--- Record set Enclosed Below ---

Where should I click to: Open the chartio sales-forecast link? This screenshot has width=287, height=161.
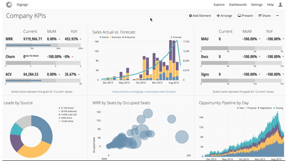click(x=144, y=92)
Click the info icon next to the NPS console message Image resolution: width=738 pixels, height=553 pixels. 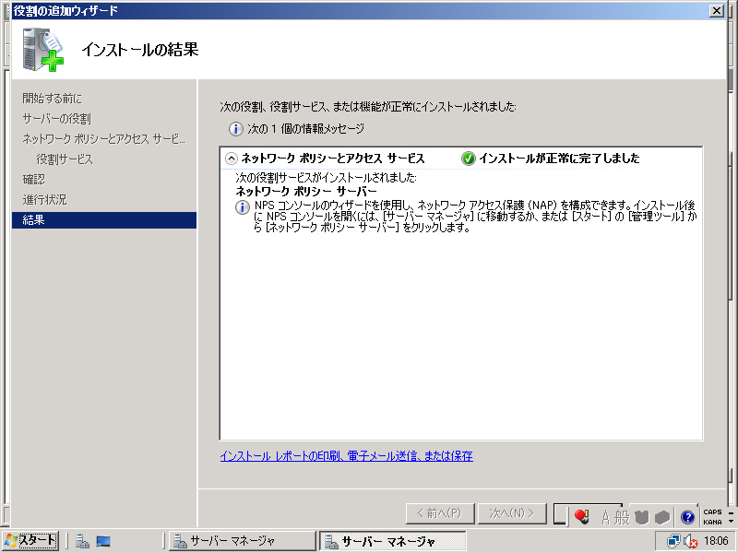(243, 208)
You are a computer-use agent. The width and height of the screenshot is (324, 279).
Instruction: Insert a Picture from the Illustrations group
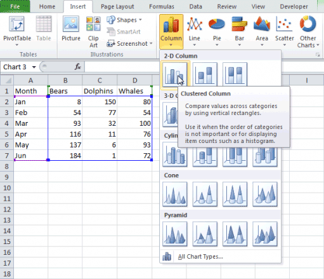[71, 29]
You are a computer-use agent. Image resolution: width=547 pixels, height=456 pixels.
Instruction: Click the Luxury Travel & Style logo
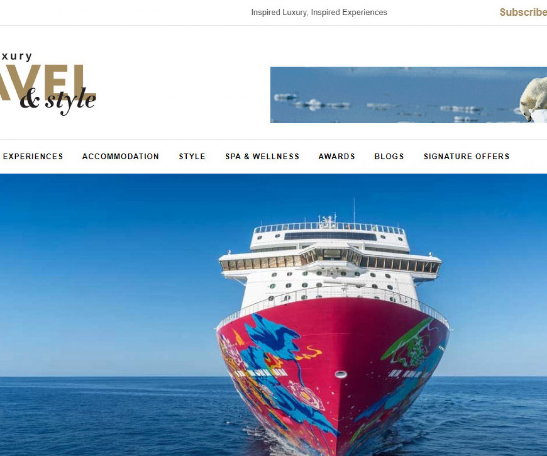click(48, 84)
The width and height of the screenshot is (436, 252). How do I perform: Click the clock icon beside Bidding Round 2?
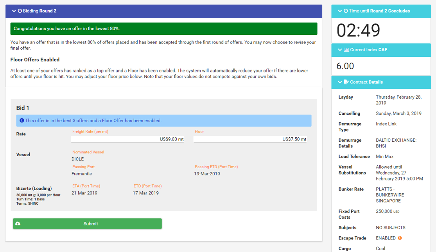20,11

--- End of Enclosed Record set ---

#### How to complete this task
Leave the pictures out and restate exactly the lines from the one that has "Instruction: Click the" through the final line of the entries above, both ends included.

#### Finished exercise
Instruction: Click the Luxury Travel & Style logo
click(48, 84)
The width and height of the screenshot is (436, 252). How do I perform: Click the clock icon beside Bidding Round 2?
20,11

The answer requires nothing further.